Complexity part 0. Introduction.

Generated by DALL-E

This is the introduction for the Complexity series - a set of articles where we will explore the causes of complexity in our projects (not only related to the code) and the ways to minimise it. In this piece we will touch upon what exactly complexity is, how can we measure it and why should we care about it at all. In the

The topic is mostly relevant for ones who spend decent amount of work time reading and maintaining existing code. I know there are developers and teams who produce and ship projects without maintaining them afterward. For them the problem is not so relevant I believe.

What is Complexity?

Complexity is not an absolute measure—it exists on a relative scale. One idea, system, or solution is more or less complex compared to another. The key factor that defines this scale is cognitive load—the mental effort required to understand and work with a concept, system, or solution.

When we describe something as “too complex,” we’re often expressing that we can’t comfortably hold all the moving parts in our head at once. This isn’t a failure of intelligence—it’s a reflection of the natural limits of human cognition.

To understand these limits, it helps to know how our brain processes information. This involves three core systems:

Sensory memory, which quickly absorbs information from our environment (like reading code on a screen or hearing someone explain an algorithm).
Working memory, the active space where we process, evaluate, and manipulate information.
Long-term memory, which stores everything we’ve learned and can be retrieved when needed.

When we solve problems, design systems, or debug code, we’re mostly operating in working memory. It’s where the mental “action” happens.

But here’s the catch: working memory is extremely limited.

According to cognitive science, most people can actively manage only about 5 to 9 chunks of information at a time (a concept famously explored in Miller’s Law, 1956). A “chunk” might be a variable name, a function’s purpose, a dependency between modules, or a user’s intent.

If the code or system we’re working with requires us to hold 15 or 20 different things in mind—branches, side effects, state changes, API constraints—we quickly exceed our cognitive capacity. This is when we start to feel overwhelmed, miss important details, or make mistakes.

Types of complexity

When it comes to human-made systems, there are two types of complexity that are always present in some combination. Some systems are inherently difficult. So difficult that even the interface might look very complex. Take an aircraft cockpit, for example.

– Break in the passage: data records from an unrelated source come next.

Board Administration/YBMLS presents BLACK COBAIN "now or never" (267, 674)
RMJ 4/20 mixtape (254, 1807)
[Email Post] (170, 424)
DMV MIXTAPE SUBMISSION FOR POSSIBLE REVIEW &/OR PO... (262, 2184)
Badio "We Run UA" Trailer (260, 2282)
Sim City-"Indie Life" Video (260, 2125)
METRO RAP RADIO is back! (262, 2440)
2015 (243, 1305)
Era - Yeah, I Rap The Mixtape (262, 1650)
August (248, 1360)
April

There are decades of evolution behind this interface and it is already as easy as it can physically get. We cannot make it simpler without loosing some functionality. This type of complexity is called essential complexity.

In other cases, the system (for instance a device to make coffee) may be implemented differently.

Both of these options bring the same amount of essential complexity. But the second one is much harder to use despite doing the same thing. This extra complexity (of the second approach compared to the first one) is called added or accidental.

What Is Cognitive Load, Really?

Cognitive load comes in three forms:

Intrinsic load – The inherent complexity of the task itself.
Extraneous load – The added complexity introduced by poor design, confusing code, or unclear naming.
Germane load – The effort dedicated to learning, forming mental models, and gaining insight.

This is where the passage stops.